● **EXERCISE GOAL**
According to the Valley View School District text, why does the district's financial outlook for the next several years remain positive? Answer in one to three sentences.

● **PROVIDED TEXT**
***
Location
- Romeoville, Illinois United States

District information
- Type: Public School District
- Motto: Every Learner. Every Day.
- Grades: K-12
- Superintendent: Keith Wood
- District ID: 365U

Students and staff
- Students: 17,481

Other information
- Website: www.vvsd.org

= Valley View Community Unit School District 365U =

School district in Illinois, United States

Valley View School District 365U (VVSD) is located about 35 miles southwest of downtown Chicago, where Interstates 55 & 355 intersect. The district comprises most of Bolingbrook and Romeoville, Illinois. Formed in 1972, the district serves the educational needs of more than 18,000 students in 20 educational facilities. Valley View School District 365U is one of Will County's largest employers, with more than 2000 full time employees.

Voters have approved several referendums proposals in the past decade, including approval by more than a 67% margin in a $142.3 million referendum in March, 2002. No additional referendums have been requested since 2002. The Equalized Assessed Valuation of the district now stands at more than $2.1 billion. Standard & Poor's (AA−) and Moody's (A1) have both upgraded the district's bond rating in late 2005. This has resulted in a lower bond interest cost for taxpayers. The financial outlook for the next several years remains positive with additional retail and industrial property development, and slowing residential construction occurring in both communities within the district boundaries.
***
● **PROVIDED DATA**
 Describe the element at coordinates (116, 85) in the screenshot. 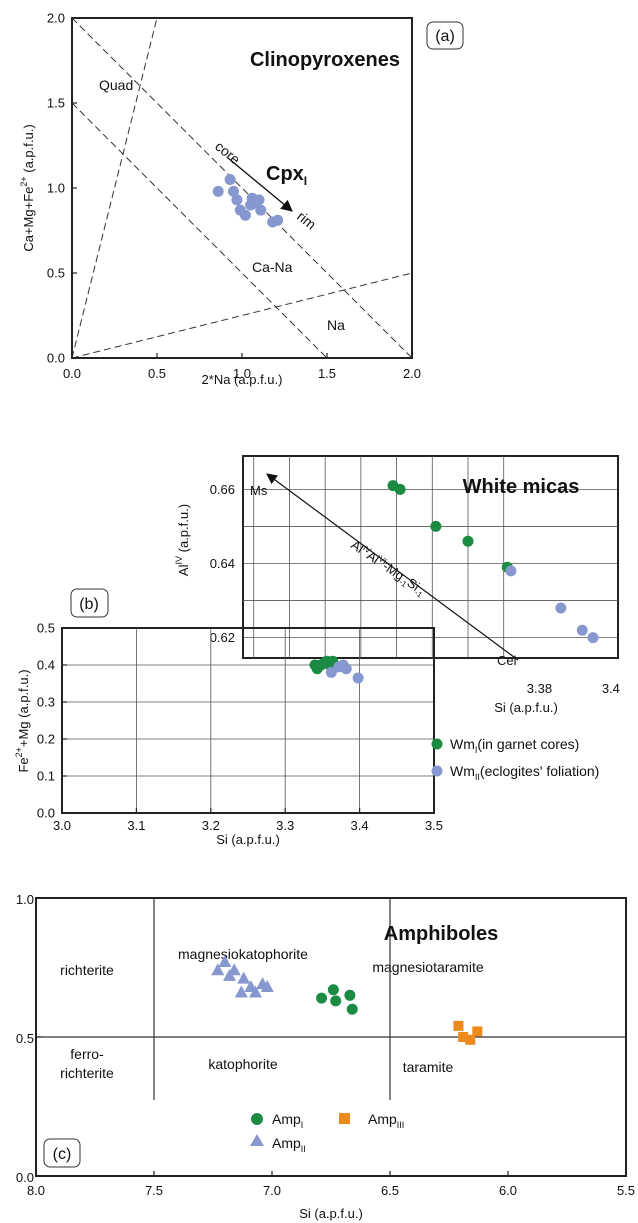

I see `field-label-quad: Quad` at that location.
***
● **ANSWER SPACE**
The outlook remains positive because of additional retail and industrial property development and slowing residential construction in both communities within the district boundaries.